* **What is needed**
Copy the lines below word for word, only the stretch from the line containing "coordinates (596, 54)." through the line containing "Image resolution: width=900".

◇ ◇ ◇ ◇

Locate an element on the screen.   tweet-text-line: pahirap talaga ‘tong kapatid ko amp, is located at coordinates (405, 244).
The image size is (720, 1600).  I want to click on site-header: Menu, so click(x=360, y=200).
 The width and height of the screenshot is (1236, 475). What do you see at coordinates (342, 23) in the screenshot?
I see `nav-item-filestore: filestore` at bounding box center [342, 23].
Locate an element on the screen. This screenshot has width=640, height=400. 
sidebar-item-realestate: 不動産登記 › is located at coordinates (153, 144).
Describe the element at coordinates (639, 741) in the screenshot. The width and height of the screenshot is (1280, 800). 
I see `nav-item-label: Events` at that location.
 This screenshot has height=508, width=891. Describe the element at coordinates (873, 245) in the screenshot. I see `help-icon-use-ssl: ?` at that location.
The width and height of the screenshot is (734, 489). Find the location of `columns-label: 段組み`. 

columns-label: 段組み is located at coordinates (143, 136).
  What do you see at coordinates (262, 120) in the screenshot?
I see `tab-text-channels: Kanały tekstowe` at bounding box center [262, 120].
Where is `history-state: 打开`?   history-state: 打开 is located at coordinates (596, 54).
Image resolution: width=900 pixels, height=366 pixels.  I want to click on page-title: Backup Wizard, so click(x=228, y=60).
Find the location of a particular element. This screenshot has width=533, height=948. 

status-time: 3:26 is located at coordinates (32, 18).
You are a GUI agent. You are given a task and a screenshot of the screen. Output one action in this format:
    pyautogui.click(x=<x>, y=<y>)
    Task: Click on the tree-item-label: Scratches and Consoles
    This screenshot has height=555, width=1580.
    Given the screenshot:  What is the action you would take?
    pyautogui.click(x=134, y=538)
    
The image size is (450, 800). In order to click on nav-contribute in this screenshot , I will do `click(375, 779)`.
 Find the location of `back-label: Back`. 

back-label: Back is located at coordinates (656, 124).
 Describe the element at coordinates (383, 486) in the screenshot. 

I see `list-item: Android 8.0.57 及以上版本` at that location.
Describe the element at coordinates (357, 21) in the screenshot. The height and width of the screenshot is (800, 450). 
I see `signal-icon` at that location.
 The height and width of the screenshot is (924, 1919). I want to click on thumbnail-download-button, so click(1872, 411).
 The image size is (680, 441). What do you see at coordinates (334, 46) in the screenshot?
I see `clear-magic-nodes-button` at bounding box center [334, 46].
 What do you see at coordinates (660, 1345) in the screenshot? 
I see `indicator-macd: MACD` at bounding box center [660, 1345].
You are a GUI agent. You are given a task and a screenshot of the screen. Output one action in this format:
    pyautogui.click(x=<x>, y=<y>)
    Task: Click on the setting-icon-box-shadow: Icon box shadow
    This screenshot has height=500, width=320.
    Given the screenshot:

◇ ◇ ◇ ◇

* **Answer for the task**
Where is `history-state: 打开`?   history-state: 打开 is located at coordinates (596, 54).
Image resolution: width=900 pixels, height=366 pixels.  I want to click on page-title: Backup Wizard, so click(x=228, y=60).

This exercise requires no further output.